Although only one of these films involves a romantic relationship, both demonstrate the captivating, even bewitching, power of good conversation. Both films begin by reuniting two characters whose separation by time and circumstance has been encoded in a corresponding emotional distance, and watching them size each other up across various psychological barriers. Both films develop as their protagonists gradually recalibrate themselves to the original terms of their relationship, winning each other over to their particular worldviews by compellingly (and/or accurately) describing their time apart in sometimes calculated, sometimes spontaneous, words.
But is it the words per se that do the captivating? Through tight framing of space and compression of time, both films force their viewers to focus on them, but they are only one potential source of power in a list that also includes:
*the ideas/emotions/experiences being expressed through the words,
*the charm – and home court advantage – of the person expressing them,
*and the listener’s desire to be charmed away from his own reality, however temporarily.

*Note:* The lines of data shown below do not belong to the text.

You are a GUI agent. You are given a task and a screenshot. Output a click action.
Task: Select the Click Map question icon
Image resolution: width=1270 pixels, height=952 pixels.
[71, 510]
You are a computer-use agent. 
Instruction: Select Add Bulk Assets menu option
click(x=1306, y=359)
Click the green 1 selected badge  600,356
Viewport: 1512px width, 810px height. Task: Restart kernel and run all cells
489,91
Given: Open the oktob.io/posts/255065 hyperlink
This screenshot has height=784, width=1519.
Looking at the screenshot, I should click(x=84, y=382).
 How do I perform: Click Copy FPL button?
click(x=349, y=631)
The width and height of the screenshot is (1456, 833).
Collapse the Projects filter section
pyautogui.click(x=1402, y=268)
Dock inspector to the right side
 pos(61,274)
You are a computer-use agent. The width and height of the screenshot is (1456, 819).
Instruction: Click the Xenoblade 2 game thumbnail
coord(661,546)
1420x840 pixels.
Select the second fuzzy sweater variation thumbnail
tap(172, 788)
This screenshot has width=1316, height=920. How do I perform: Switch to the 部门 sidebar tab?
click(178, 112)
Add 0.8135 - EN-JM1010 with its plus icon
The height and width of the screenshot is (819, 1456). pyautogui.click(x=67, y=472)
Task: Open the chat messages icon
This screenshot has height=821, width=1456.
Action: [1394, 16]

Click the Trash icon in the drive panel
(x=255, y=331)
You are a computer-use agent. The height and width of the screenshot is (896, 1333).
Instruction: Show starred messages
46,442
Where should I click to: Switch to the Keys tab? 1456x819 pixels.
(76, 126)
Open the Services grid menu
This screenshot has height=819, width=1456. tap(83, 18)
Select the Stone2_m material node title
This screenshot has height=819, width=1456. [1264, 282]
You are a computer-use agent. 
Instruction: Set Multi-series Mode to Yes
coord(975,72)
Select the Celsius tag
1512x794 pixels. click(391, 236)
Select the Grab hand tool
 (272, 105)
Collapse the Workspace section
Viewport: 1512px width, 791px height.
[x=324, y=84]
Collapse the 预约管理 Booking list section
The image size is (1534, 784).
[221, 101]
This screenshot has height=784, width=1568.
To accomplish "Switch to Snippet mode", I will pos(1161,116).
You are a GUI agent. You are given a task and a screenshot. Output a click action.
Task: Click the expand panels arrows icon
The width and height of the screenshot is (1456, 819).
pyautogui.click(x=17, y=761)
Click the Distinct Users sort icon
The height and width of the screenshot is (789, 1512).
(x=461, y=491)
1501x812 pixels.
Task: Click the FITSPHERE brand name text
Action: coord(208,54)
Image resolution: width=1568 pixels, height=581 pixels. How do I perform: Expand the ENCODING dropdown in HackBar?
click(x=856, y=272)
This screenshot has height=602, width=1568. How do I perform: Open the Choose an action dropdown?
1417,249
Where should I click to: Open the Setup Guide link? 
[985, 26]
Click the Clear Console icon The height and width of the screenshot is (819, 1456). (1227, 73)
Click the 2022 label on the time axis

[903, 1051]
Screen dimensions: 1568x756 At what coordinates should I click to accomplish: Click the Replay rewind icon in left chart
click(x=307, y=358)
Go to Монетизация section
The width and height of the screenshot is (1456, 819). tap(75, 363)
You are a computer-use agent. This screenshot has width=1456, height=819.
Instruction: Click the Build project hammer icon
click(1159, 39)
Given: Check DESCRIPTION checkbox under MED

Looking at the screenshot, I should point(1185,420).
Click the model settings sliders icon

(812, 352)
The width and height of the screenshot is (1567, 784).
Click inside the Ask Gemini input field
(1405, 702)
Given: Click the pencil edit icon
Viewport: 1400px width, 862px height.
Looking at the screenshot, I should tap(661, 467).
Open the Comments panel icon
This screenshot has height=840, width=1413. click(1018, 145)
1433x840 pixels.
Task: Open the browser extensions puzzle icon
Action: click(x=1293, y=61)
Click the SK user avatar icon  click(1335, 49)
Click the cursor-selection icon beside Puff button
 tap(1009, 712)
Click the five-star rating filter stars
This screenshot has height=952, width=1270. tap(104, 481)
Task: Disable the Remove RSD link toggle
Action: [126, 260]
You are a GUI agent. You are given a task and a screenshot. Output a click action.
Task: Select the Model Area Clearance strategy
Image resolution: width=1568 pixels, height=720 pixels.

For a marathon: “The Breakfast Club” is another, more histrionic film that weaves together its circumstantially different characters through conversational self-disclosure. After “My Dinner with Andre,” check out “The Trip” for another film that examines the effect of haute cuisine on the prandial conversation of middle-aged creative types.
(Creative Commons licensed original images courtesy of “nomorota” and “FotoosVanRobin” at Flickr)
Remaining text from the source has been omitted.